Stosownie do treści art. 381 k.p.c. Sąd Okręgowy pominął wszystkie przedstawione przez powoda w załączeniu do apelacji dowody jako spóźnione. Trzeba przyjąć, że strona, która dopuszcza się zaniedbania w zakresie przysługującej jej inicjatywy dowodowej
w postępowaniu przed sądem pierwszej instancji, musi się liczyć z tym, że sąd drugiej instancji jej wniosku dowodowego nie uwzględni. Innymi słowy, strona powinna
w postępowaniu pierwszoinstancyjnym wykazać się stosowną inicjatywą dowodową
i staraniami o pozyskanie i przedstawienie istniejących dowodów, a jeżeli tego nie uczyniła, nie może na etapie postępowania odwoławczego domagać się dopuszczenia dowodów, jeśli należyte wykonanie przez nią obowiązków wynikających z art. 6 k.c. i art. 232 k.p.c. pozwalało na zgłoszenie stosownych wniosków dowodowych w postępowaniu pierwszoinstancyjnym.

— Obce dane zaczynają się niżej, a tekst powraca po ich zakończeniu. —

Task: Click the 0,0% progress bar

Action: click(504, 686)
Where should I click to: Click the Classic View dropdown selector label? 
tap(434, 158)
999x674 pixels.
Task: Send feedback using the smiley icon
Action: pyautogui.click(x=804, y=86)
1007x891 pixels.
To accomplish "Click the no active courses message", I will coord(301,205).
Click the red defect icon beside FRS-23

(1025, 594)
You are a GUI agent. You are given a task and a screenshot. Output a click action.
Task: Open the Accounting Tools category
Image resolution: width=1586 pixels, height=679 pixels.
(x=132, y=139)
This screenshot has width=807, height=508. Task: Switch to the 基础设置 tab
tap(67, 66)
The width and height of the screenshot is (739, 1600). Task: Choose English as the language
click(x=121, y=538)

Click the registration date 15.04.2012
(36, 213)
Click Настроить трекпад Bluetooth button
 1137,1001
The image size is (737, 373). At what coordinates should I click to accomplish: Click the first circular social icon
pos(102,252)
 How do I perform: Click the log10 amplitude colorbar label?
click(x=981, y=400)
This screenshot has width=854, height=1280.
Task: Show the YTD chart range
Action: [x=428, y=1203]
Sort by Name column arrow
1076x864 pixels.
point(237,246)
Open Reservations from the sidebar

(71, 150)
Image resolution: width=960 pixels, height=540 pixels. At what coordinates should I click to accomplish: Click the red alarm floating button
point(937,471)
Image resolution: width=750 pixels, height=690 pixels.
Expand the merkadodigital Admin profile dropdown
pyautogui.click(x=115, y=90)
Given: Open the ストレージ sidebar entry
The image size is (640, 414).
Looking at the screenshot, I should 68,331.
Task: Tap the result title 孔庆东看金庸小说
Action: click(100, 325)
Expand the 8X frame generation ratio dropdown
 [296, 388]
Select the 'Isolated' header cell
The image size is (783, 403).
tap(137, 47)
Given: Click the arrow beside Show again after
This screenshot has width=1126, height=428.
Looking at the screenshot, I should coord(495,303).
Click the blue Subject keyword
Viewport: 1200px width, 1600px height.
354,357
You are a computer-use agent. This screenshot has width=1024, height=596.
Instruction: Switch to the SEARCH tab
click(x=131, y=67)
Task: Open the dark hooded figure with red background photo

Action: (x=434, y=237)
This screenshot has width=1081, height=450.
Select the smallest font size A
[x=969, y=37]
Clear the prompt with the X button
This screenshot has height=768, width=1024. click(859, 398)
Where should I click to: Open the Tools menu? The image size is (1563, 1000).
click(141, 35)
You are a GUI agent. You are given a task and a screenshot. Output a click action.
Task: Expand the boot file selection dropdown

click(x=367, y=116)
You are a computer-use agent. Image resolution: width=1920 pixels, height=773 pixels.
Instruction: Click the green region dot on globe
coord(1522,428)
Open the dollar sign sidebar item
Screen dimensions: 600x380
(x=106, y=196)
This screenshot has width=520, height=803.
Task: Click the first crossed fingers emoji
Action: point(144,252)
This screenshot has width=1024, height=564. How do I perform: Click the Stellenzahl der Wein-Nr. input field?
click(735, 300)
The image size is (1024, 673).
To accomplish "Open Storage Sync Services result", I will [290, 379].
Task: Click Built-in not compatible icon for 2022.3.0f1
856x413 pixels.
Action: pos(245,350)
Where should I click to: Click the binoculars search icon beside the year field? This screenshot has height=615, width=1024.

W przedmiotowym postępowaniu powód w żaden sposób nie wykazał, że nie mógł przedstawić ww. dowodów przed Sądem Rejonowym, dlatego z uwagi na prekluzję dowodową jego wniosek zawarty w apelacji nie mógł zostać uwzględniony.

Mając na uwadze niezasadność zarzutów apelacyjnych oraz jednocześnie brak ujawnienia okoliczności, które podlegają uwzględnieniu w postępowaniu odwoławczym
z urzędu, apelacja jako bezzasadna podlegała oddaleniu na podstawie art. 385 k.p.c.